Start of INPUT DATA

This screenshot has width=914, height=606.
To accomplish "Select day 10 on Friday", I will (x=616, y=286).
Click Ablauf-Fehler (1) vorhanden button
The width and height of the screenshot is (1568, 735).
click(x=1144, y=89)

End of INPUT DATA

WHAT YOU SHOULD DO:
What you return must match the records exactly, line for line.

SOLUTION TO THE EXERCISE:
This screenshot has width=914, height=606.
To accomplish "Select day 10 on Friday", I will (x=616, y=286).
Click Ablauf-Fehler (1) vorhanden button
The width and height of the screenshot is (1568, 735).
click(x=1144, y=89)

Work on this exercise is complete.